The assignment requires students to adapt at least one course reading, albeit hypo- or hypertext. It encourages students to explore creative writing, including short fiction, poetry, and screenplays, and to experiment with media, such as videos, websites, and drawings. As shown in the attached assignment prompt, I offer broad suggestions for project lengths. I do this because it encourages students to choose the format that best expresses what they want to communicate about the course material through adaptation. Some students choose to adapt a single text, and others work with multiple texts. Some create derivatives of derivatives, while others produce multimodal works that combine writing with drawing or fiction with poetry. Students embrace the digital turn and create videos or social media sites. For instance, one student’s adaptation of Ben H. Winters’ Sense and Sensibility and Sea Monsters consisted of a sing-a-long, infomercial parody of Sea Monsters via Disney’s Frozen soundtrack. Another student created fake Facebook pages, replete with wall posts, relationship status updates, and selfies taken from film stills of the 1995 Sense and Sensibility.

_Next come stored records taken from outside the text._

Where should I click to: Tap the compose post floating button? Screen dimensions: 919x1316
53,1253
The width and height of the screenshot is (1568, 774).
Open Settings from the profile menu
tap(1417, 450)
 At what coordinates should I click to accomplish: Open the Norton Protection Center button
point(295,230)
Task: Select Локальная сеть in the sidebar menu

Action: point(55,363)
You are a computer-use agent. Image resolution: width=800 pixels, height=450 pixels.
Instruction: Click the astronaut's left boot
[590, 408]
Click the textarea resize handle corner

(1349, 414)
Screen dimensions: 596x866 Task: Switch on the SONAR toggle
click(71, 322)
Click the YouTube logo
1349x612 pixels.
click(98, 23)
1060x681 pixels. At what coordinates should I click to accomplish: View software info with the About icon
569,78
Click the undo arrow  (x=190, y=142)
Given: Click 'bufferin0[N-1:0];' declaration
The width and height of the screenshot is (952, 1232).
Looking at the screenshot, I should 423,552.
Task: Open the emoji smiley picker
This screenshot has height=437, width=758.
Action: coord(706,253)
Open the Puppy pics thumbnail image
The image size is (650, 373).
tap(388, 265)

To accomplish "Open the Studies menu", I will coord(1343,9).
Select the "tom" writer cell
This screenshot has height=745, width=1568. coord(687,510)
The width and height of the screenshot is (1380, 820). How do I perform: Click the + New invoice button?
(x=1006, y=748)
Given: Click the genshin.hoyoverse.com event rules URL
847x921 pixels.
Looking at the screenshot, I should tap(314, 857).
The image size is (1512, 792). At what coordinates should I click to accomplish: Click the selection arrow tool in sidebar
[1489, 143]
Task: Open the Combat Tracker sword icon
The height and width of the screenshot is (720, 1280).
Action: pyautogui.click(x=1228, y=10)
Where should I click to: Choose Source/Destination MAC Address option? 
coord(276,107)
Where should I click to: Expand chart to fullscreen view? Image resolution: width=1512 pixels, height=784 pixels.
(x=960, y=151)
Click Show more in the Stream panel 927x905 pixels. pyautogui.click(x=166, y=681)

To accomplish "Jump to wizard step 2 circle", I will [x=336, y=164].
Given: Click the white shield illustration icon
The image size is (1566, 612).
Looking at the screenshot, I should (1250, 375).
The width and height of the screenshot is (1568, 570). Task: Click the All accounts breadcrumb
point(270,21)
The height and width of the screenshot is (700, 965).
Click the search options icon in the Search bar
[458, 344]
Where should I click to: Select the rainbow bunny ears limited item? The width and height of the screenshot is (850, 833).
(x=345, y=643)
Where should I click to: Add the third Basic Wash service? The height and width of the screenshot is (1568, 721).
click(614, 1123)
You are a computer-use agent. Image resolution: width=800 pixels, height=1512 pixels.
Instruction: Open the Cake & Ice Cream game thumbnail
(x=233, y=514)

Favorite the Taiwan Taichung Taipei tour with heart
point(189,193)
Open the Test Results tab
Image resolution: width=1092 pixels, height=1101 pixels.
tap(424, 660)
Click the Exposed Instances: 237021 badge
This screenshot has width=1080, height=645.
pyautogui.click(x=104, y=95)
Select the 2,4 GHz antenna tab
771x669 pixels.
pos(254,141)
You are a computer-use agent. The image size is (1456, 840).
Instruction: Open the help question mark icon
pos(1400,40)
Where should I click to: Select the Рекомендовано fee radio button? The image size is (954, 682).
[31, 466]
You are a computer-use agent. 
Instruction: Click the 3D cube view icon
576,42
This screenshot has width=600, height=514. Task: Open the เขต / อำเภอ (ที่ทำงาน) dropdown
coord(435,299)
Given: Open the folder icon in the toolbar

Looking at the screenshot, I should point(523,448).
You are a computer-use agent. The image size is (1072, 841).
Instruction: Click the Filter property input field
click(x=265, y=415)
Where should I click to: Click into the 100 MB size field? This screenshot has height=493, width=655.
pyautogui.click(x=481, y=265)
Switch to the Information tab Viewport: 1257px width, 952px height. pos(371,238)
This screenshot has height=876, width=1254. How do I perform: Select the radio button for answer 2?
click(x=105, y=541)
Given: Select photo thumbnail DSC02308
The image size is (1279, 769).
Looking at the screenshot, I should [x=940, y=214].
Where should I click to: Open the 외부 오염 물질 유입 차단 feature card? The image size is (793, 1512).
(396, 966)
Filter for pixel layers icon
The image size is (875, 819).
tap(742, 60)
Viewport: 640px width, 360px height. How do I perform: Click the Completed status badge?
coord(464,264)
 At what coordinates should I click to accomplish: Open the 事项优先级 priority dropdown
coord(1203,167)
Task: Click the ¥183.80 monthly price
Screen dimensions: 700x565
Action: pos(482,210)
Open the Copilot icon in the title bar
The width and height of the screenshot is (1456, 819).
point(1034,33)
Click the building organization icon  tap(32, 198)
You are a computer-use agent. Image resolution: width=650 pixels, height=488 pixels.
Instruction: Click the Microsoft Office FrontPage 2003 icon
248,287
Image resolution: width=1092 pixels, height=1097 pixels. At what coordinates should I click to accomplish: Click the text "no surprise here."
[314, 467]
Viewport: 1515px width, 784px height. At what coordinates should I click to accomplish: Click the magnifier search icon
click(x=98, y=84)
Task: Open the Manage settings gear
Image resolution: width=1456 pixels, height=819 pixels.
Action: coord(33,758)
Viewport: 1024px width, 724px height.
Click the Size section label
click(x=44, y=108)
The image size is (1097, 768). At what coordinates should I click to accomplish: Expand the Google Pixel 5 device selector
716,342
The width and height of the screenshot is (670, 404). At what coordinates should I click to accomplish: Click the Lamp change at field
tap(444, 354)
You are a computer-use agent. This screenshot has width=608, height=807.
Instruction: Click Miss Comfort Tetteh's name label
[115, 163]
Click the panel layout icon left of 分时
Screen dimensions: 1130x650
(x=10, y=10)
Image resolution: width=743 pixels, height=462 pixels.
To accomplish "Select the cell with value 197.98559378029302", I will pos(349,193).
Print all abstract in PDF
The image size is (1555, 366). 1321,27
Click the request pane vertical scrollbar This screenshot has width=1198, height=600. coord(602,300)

In order to situate these adaptations in a critical context, I ask students to write two-page introductions that explain how the project qualifies as an adaptation and how it fits into a scholarly conversation about an author, a text, and/or adaptation studies. The introductions call on students to engage in autoethnography, thereby assessing their methodologies. Further, I require students to present their projects to the “knowing audience” of their classmates, a community of readers who have read the hypotexts and are suited to appreciate the intricacies of student hypertexts.[2] In the end, I grade the projects based on a set of requirements listed on the prompt and the presentations with an oral presentation rubric. Together the adaptation and presentation count for 25% of the final grade.

 

Outcomes

The richness of this assignment comes in what students gain from close reading, studying adaptation as an art form, and creating intertexual works. In order to imitate texts, students have to read them closely, understand the nuances of genre, and figure out how to incorporate references, obvious or subtle ones, to a previous text. With the aid of scholarship, students enter a critical conversation when they write introductions that situate their projects in terms of studies on adaptation, an author, a text, a time period, or a genre. It is a pleasure to observe students integrating the core learning outcomes of the course in a way that seems more like play than work. Perhaps the biggest payoff is that the combined exercise of writing a critical introduction and composing a creative project bridges the gap between analysis and personal expression. This assignment has the potential to increase students’ investment in their work, especially at the end of a long semester. Professors also benefit from such an assignment: the projects are an absolute joy to grade.

 

Misty Krueger, University of Maine at Farmington

 


[1] See Gérard Genette’s Palimpsests for a discussion of hypo- and hypertexts.

[2] Here I refer to a phrase from Linda Hutcheon’s A Theory of Adaptation.